Left ventricular dysfunction — After cardiac resuscitation there is a variable period of global left ventricular systolic and diastolic dysfunction, perhaps representing myocardial "stunning" as a result of prolonged hypoxemia [
42]. In an animal model, left ventricular dysfunction begins 15 minutes after resuscitation, peaks at five hours, and recovers by 48 hours [43]. In this model, dobutamine begun within 15 minutes of resuscitation prevents the development of left ventricular dysfunction resulting from prolonged cardiac arrest and cardiopulmonary resuscitation [44].

LONG-TERM OUTCOME OF SUDDEN DEATH SURVIVORS — The long-term mortality of the sudden death survivor is high, regardless of the therapy received [
45,46]. In one series of 227 survivors, the mortality rate was 20 percent at one year and 50 percent at three years [46].

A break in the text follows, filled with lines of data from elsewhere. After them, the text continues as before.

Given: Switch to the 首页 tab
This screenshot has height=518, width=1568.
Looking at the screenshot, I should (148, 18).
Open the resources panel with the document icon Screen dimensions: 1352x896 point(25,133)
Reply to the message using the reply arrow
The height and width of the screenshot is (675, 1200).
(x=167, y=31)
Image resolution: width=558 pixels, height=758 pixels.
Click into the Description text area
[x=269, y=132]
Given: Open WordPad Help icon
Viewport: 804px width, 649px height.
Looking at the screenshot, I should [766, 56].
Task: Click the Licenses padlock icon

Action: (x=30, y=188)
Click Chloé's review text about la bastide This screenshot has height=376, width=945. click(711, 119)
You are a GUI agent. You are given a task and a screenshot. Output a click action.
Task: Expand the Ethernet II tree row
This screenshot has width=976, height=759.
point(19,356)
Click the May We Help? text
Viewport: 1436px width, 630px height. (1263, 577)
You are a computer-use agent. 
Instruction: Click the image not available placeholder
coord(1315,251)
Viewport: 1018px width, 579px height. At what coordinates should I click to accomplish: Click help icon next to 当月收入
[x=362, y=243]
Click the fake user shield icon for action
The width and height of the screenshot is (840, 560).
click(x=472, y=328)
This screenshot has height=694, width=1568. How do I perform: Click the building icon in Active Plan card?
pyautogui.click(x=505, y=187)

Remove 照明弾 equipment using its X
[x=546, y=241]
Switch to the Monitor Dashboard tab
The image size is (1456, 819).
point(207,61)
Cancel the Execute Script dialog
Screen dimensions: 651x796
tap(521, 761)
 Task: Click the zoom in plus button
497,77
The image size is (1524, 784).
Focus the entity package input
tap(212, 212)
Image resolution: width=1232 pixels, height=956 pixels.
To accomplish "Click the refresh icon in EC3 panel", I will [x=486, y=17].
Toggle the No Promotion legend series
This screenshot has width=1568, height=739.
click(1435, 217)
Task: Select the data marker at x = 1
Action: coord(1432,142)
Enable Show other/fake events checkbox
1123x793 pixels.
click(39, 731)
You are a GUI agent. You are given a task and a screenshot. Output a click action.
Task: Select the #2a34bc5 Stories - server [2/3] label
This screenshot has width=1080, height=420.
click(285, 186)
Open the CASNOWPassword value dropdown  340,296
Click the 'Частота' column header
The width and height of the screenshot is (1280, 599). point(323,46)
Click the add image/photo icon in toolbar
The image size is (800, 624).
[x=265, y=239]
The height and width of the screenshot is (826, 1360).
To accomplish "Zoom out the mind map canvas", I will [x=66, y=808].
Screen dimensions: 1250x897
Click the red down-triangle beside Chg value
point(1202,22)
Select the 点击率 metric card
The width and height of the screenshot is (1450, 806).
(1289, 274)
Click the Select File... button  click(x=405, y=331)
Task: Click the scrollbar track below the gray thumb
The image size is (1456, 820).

Similar considerations apply to patients with life-threatening ventricular arrhythmia in the absence of sudden death. This issue was addressed in the AVID registry, which enrolled 4219 patients with life-threatening ventricular arrhythmia or syncope felt to be due to a ventricular arrhythmia [
47]. After an average follow-up of 17 months, the morality was high regardless of the arrhythmic mechanism or therapy received (eg, implantable device, antiarrhythmic drug, both, or neither) and regardless of whether the arrhythmia was ventricular fibrillation, ventricular tachycardia with syncope, symptomatic ventricular tachycardia, asymptomatic ventricular tachycardia, a ventricular tachyarrhythmia due to a transient/correctable cause, or unexplained syncope (12.3 to 21.2 percent).

Interestingly the mortality is higher for patients with an in-hospital presentation of life threatening ventricular arrhythmia not due to a reversible cause compared to those presenting with out-of-hospital arrhythmia, perhaps because in-hospital patients are sicker with more concomitant diseases [
48]. The one and two year adjusted mortality rates were 15 and 21 percent versus 8.4 and 14 percent for out-of-hospital arrhythmia; the adjusted long-term relative risk for in-hospital versus out-of-hospital presentation was 1.6.